Popular nappy brands have for decades brushed over the consequential side-effects of the ever-growing pile of waste in our environment with appealing marketing phrases like “extra leakage protection”, “zero feel technology”, “extra stretch”, “economic pack”, “air fresh cover”, “wetness indicator”, and “for gentle skin”. They are cheaper, more readily available and have found their way into hospital wards, daycare centres and nursing rooms.
Did you know we make up to 3000 nappy changes in our baby’s first year of life (Healthline, 2020)? That is a lot … a lot of bum-time in a chemical nappy … a lot of landfills… and a lot of choices. All parents want the best for their babies, with the added benefit of convenience, performance and an affordable option. But what if the “best” is jeopardising our children’s ability to thrive on a planet that is suffocating. Landfills host a significant contribution to global warming (Pubmed, 2020).

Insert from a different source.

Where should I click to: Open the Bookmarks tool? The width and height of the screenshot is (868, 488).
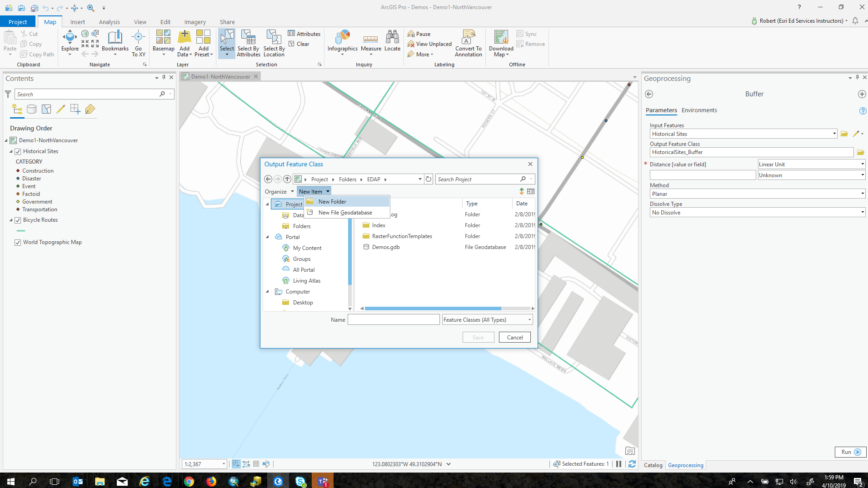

Nappies are the second most generated waste product by weight. At this very moment, we have more than a century’s worth of diapers lying in landfills. The single diaper we use today, will not degrade in our great, great, (great!) grandchildren’s lifetime.
The chemicals in nappies
The majority of nappies today are filled with un-degradable polyacrylate stuffing and artificial dyes (Karpisz, 2021) that pollute our soil and waterways when left to degrade in landfills. In addition, the toxic materials and fragrances used in their linings are in a 20+hour contact with our baby’s skin – posing a whole new set of other underlying health concerns. What happens in the landfill, stays in the landfill. Nappies and plastics ditched in landfills end up poisoning our marine life and entering our food chain, making their way to the dinner table and into our bloodstreams.
In some countries, like Singapore, a lot of waste is incinerated. This burning process also releases invisible toxins into the air, which ends up polluting the air we all breathe. So even though our nappies aren’t piling up somewhere in a landfill, they are lingering unseen in the skies.
'Plasticenta': evidence of microplastics in human placenta (Pubmed.org, 2021)
In a recent study, six pregnant women agreed to a clinical trial to measure the presence of microplastics (tiny bits of plastic), specifically in the placenta. Microplastics were found in four of the placentas on both the fetal and maternal side as well as and in the amniotic sac membranes. The microplastics contained polypropylene (BPAs) and predominately pigments derived from paints, adhesives, polymers (thickening agents), cosmetics and personal care products.
A workable solution to nappies and landfills
I hear you; the thought of cloth diapering made my husband gag and left me slightly weak at the knees at the thought of another chore. I found a solution that works for my family and my growing desire to act for my planet. It’s not perfect, but I feel it’s a step in the right direction.
More and more biodegradable nappy brands are becoming available across the globe. Admittedly, most of these eco-friendly brands do cost a little more. But this is where we as parents can weave a little flexibility to consider a different way of doing things – perhaps a combination solution with cloth nappies? This hybrid system between cloth and disposable diapering will make a massive impact on your family’s disposable footprint.
It just takes one switch a day, or a weekend switch-out to make a small impact that will result in a new habit that lightens the load on our Mother. I hope you can join me and encourage friends to make the switch that works for you, your babies and this place we call home.